| TEXTE À LIRE |
::::::

Le soutien de la croissance endogène constitue donc la première étape. « Il s’agit de donner une nouvelle impulsion à la politique des grands projets », insiste Nizar Baraka. Et d’ajouter que « le volume d’investissement prévisionnel est appelé à doubler ». Il faut également veiller à la consolidation des infrastructures de transport. Sur ce point, notons les lancements d’un nouveau plan de réalisation de 380 kilomètres d’autoroute supplémentaires, des projets TGV et Tramway et le plan logistique qui sera présenté par le ministre du Transport en mars. En parallèle, le gouvernement espère accélérer les chantiers de constructions d’habitat social déjà entrepris, en dépit des difficultés d’exécution qu’ils ont connues.

::::::

| DONNÉES FOURNIES |
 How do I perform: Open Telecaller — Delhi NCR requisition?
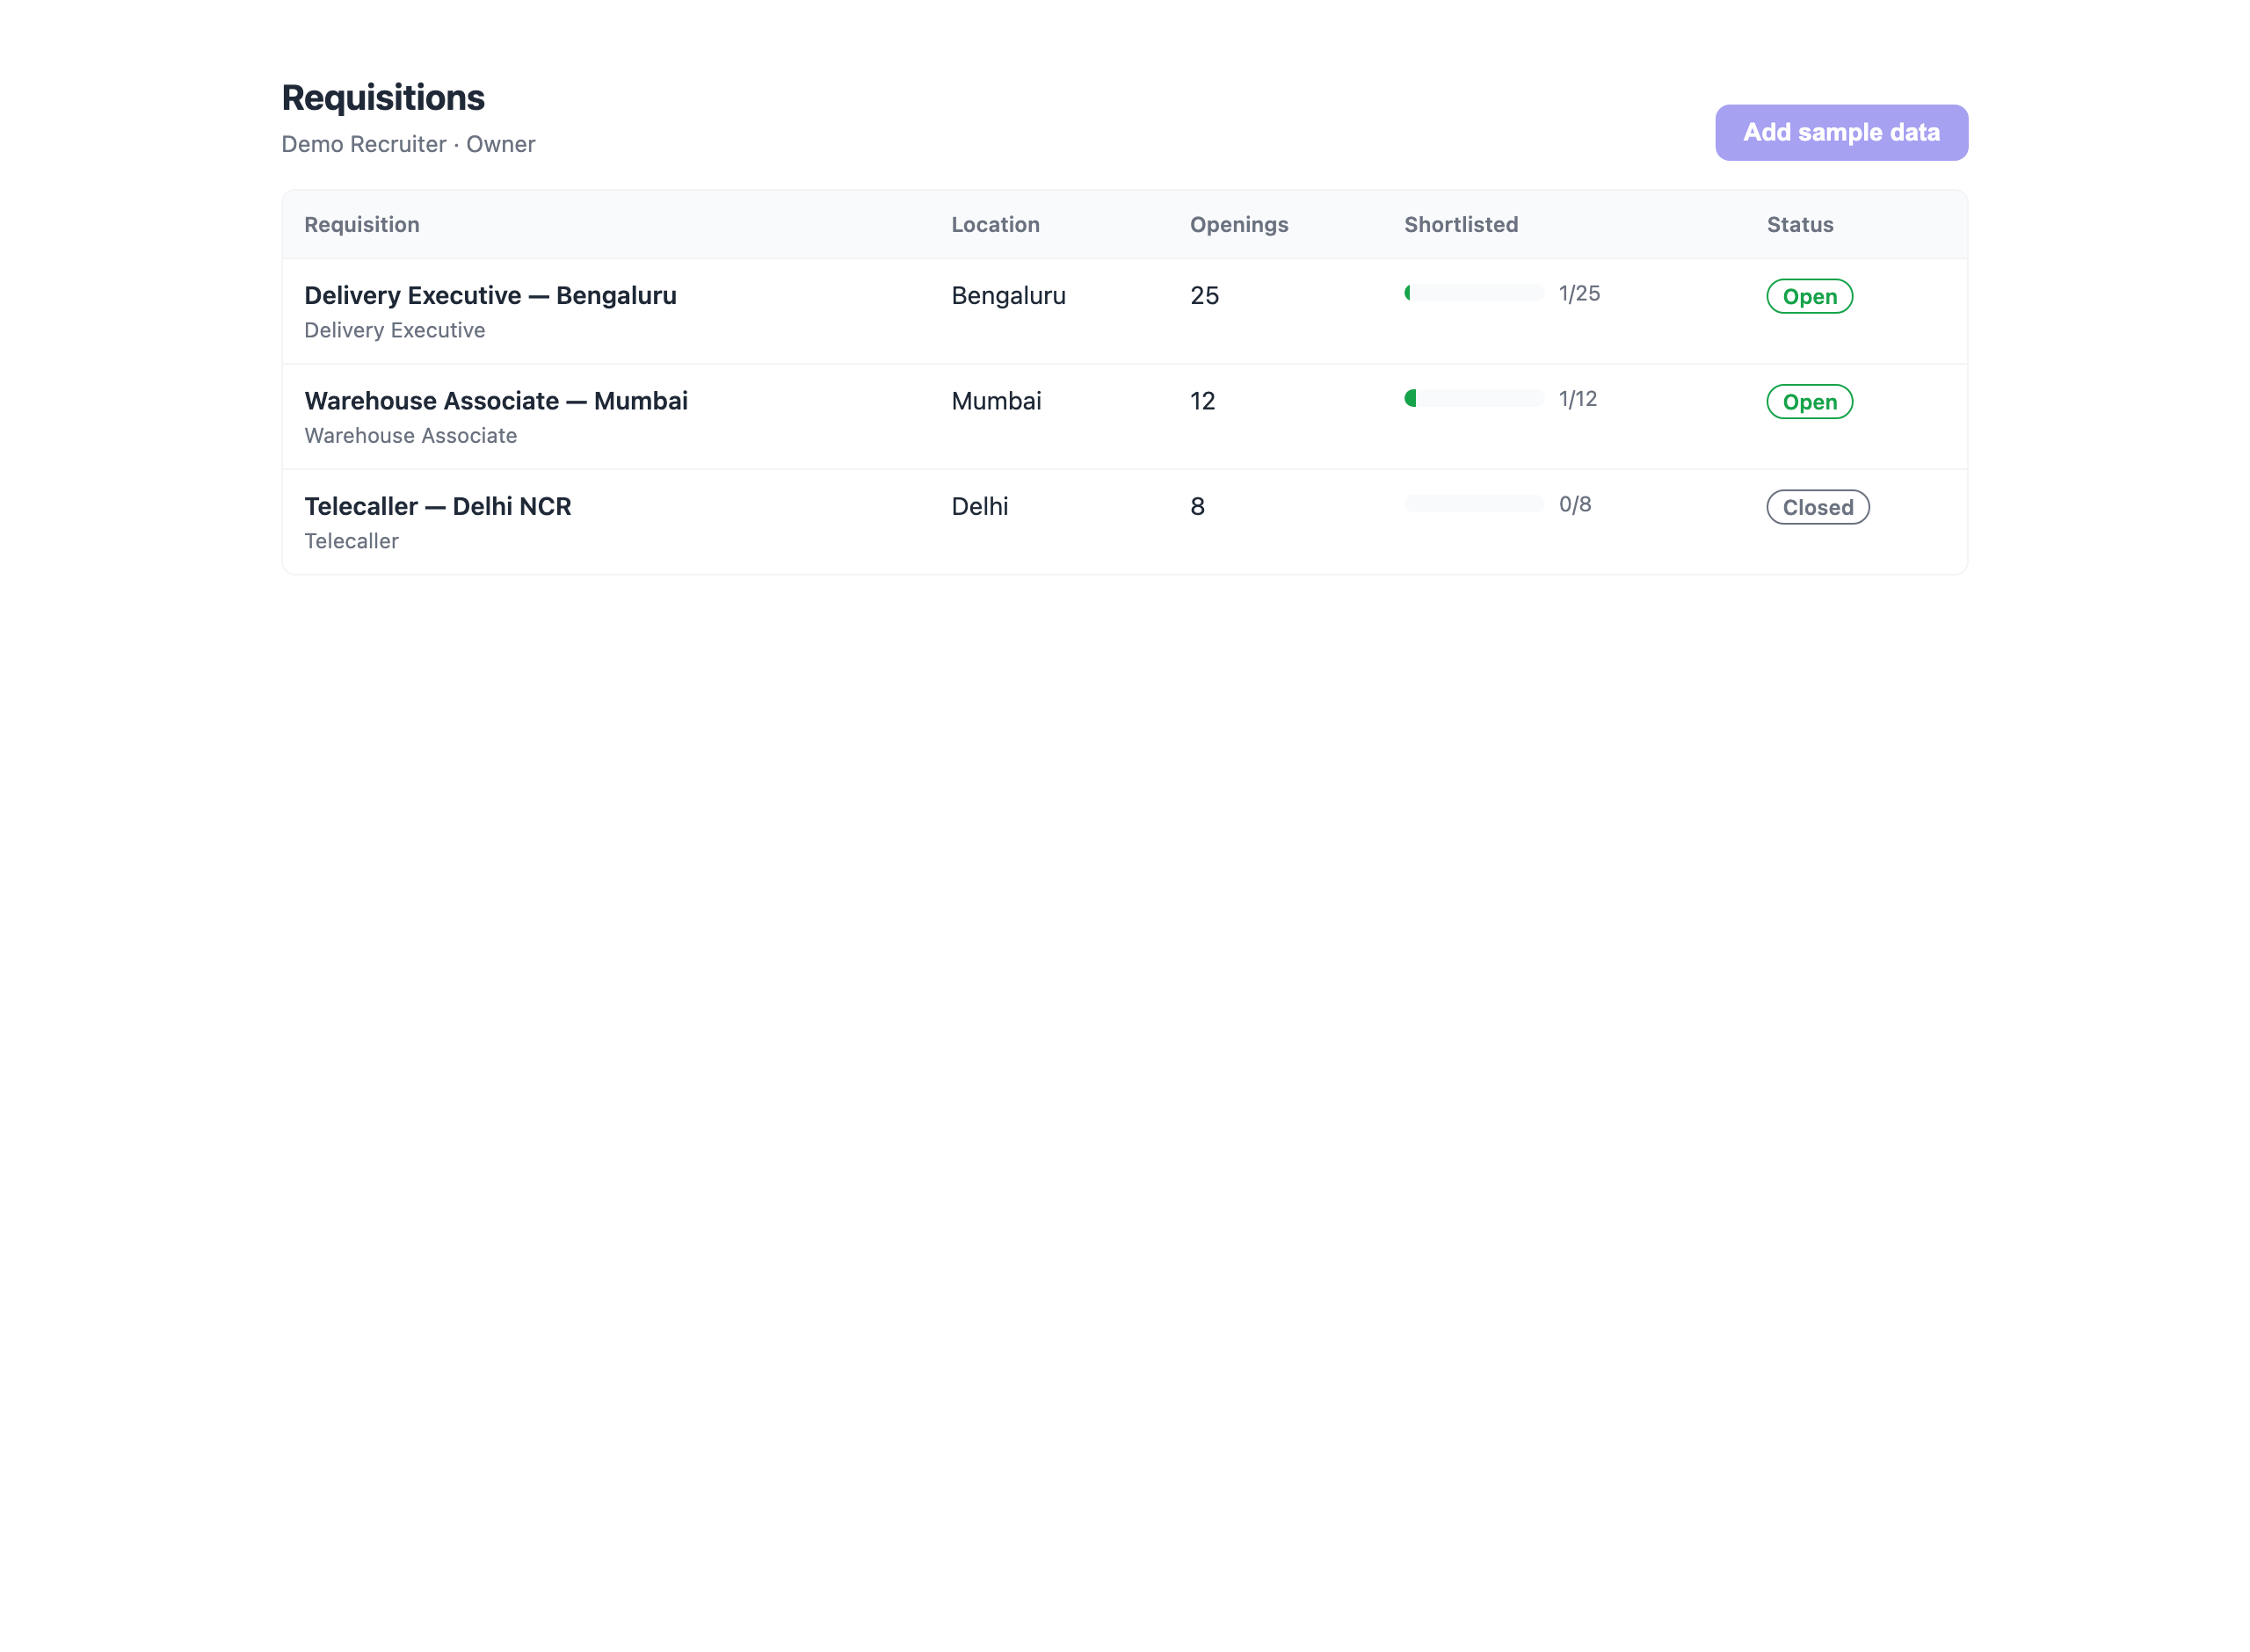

::::::

| CONSIGNE |
Reprenez le passage du texte sur les grands projets qui commence par les mots contenant « Le soutien de » et se termine par « qu’ils ont connues. », en substituant « travaux » à « chantiers ». Les données sont sans rapport avec le texte.

| RÉPONSE |
Le soutien de la croissance endogène constitue donc la première étape. « Il s’agit de donner une nouvelle impulsion à la politique des grands projets », insiste Nizar Baraka. Et d’ajouter que « le volume d’investissement prévisionnel est appelé à doubler ». Il faut également veiller à la consolidation des infrastructures de transport. Sur ce point, notons les lancements d’un nouveau plan de réalisation de 380 kilomètres d’autoroute supplémentaires, des projets TGV et Tramway et le plan logistique qui sera présenté par le ministre du Transport en mars. En parallèle, le gouvernement espère accélérer les travaux de constructions d’habitat social déjà entrepris, en dépit des difficultés d’exécution qu’ils ont connues.